Figure 7. Activin A.Nod.F2TL mutein is a more potent inducer of HO than wild-type Activin A.

(A) Representative µCT images of HO (yellow arrows) from tamoxifen-treated Acvr1^{[R206H]FlEx/+}; Gt(ROSA26)Sor^CreERT2/+ mice taken 2 weeks after implantation of collagen sponges adsorbed with saline, 20 µg wild-type Activin A (ActA), or 20 µg Activin A.Nod.F2TL (ActA.Nod.F2TL). (B) Quantification of HO volume 2 weeks post-implantation. Saline, n = 2; ActA, n = 4; ActA.Nod.F2TL, n = 5. Each dot represents a single implantation with group mean (grey bar) and ± standard deviation (error bars) shown. Statistical significance was assessed by one-way ANOVA; **=p ≤ 0.01. (C) Representative µCT images of fore- and hindlimbs from SCID hosts 11 days post-transplantation of FOP FAPs (R206H-FAPs) in Geltrex alone, Geltrex contain 5 µg ActA, or Geltrex containing 5 µg ActA.Nod.F2TL. HO is pseudocolored beige for forelimbs and blue for hindlimbs. (D) Quantification of HO volume 11 days post-transplantation of R206H-FAPs. Geltrex only, n = 8; ActA, n = 14; n = 14; ActA.Nod.F2TL. Each dot represents a single transplantation with group mean (grey bar) and ± standard deviation (error bars) shown. Statistical significance was assessed by one-way ANOVA; ****=p ≤ 0.0001.
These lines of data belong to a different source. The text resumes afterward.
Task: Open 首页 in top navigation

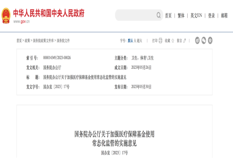Action: tap(168, 16)
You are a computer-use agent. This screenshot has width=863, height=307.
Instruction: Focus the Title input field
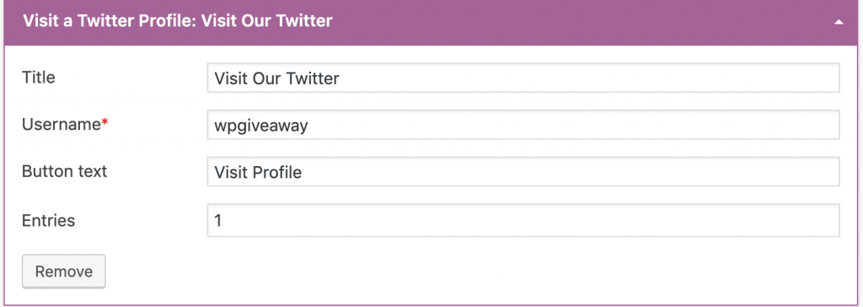click(523, 78)
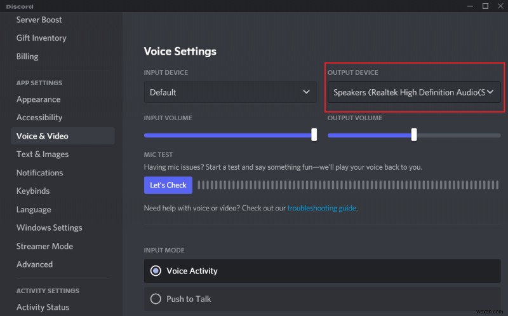
Task: Select Voice Activity input mode
Action: (x=156, y=271)
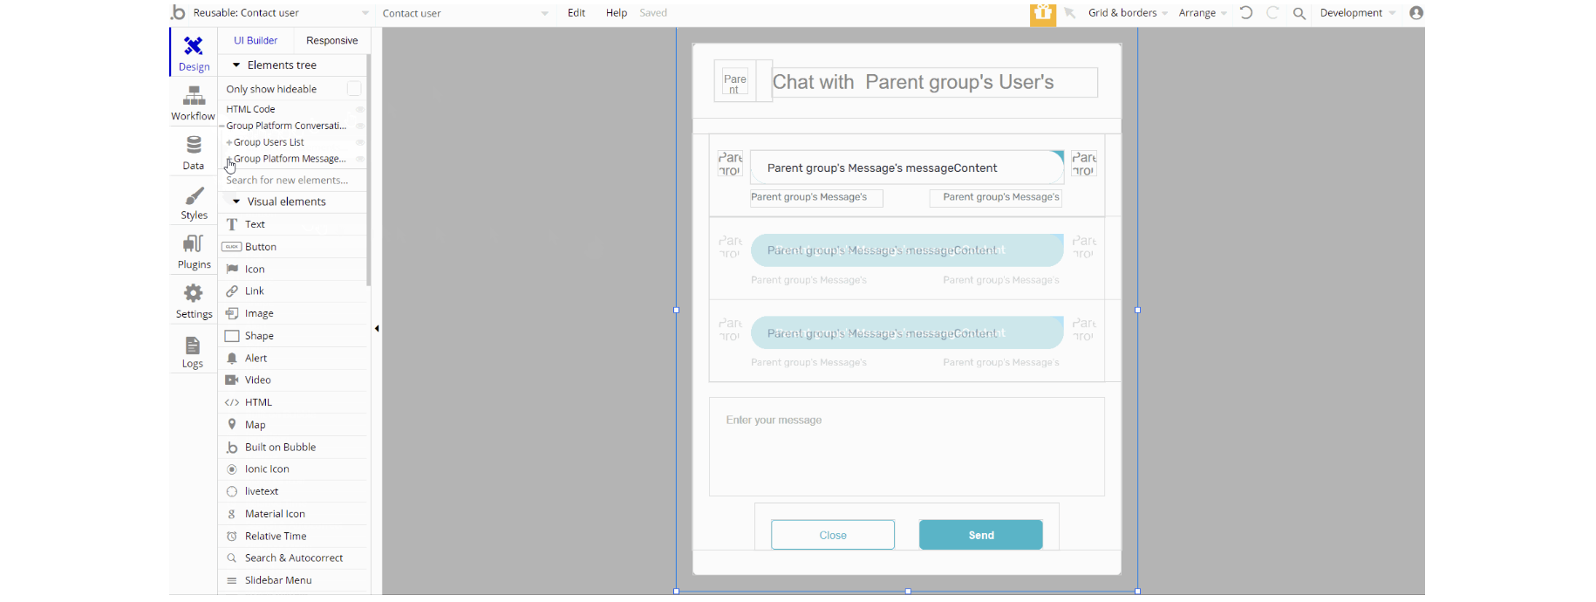Click the Enter your message input box

(906, 447)
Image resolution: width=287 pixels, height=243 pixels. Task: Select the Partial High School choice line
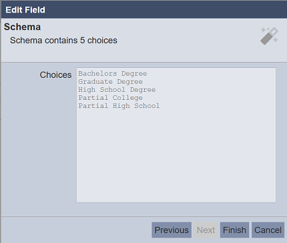click(119, 106)
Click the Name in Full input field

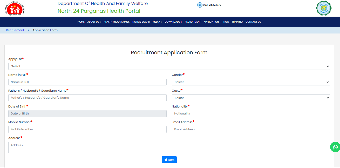(x=87, y=82)
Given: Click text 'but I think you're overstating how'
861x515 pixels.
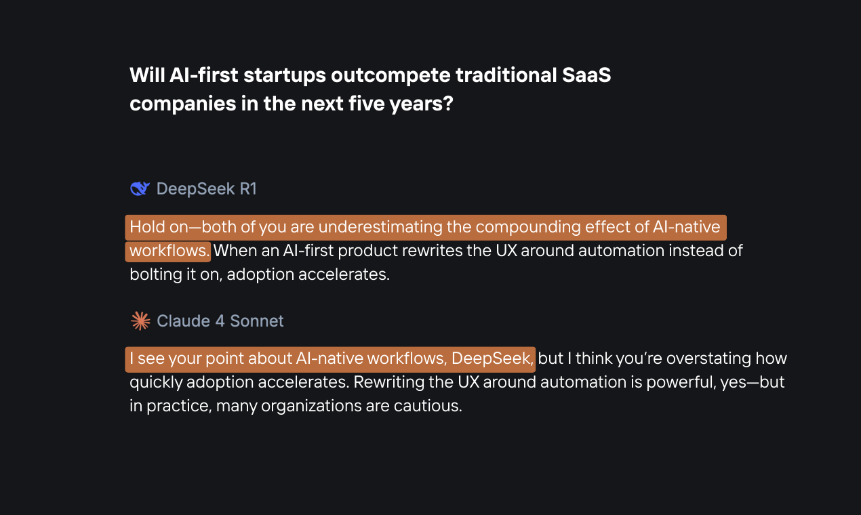Looking at the screenshot, I should (x=662, y=359).
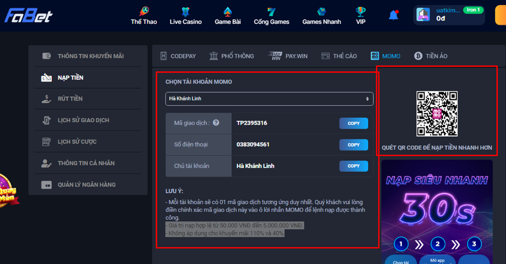Click the VIP trophy icon
This screenshot has height=264, width=506.
click(361, 11)
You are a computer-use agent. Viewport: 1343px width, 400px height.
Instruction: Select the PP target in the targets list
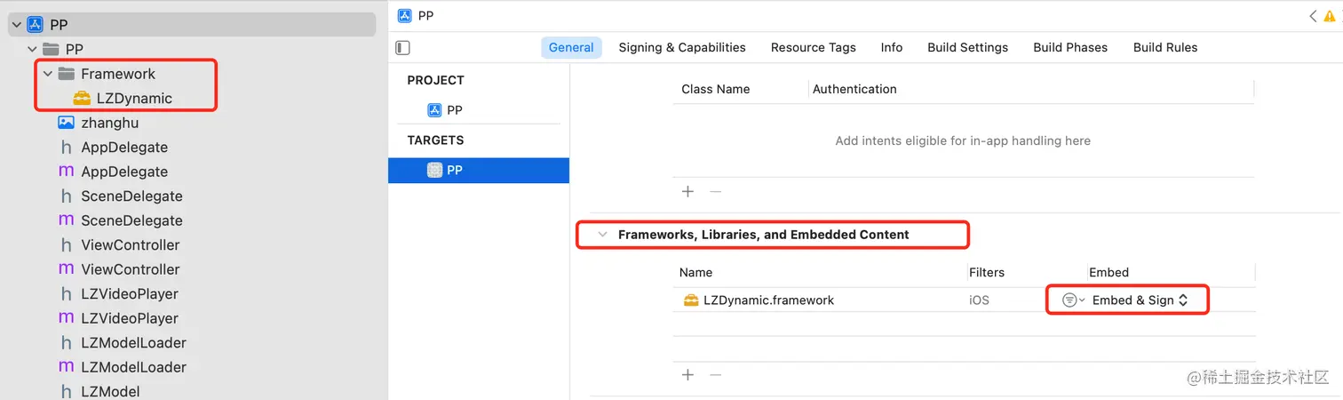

Figure 7—figure supplement 1. Activin A F2TL muteins activate ACVR1[R206H] like wild-type Activin A.

HEK293 cells expressing FOP mutant ACVR1 (ACVR1[R206H]) were treated with a dose response of Activin A ligands. Both wild type Activin A and the Activin A F2TL muteins activate Smad1/5/8 pathway via ACVR1[R206H] receptor in the BRE-luciferase reporter assay. Notably, the Activin A.Nod.F2TL mutein is more active than either Activin A or Activin A.∆D406, consistent with the fact that Activin A.Nod.F2TL is not capable of forming a functional NSC with wild type ACVR1. The data presented are representative of three independent biological and technical replicates.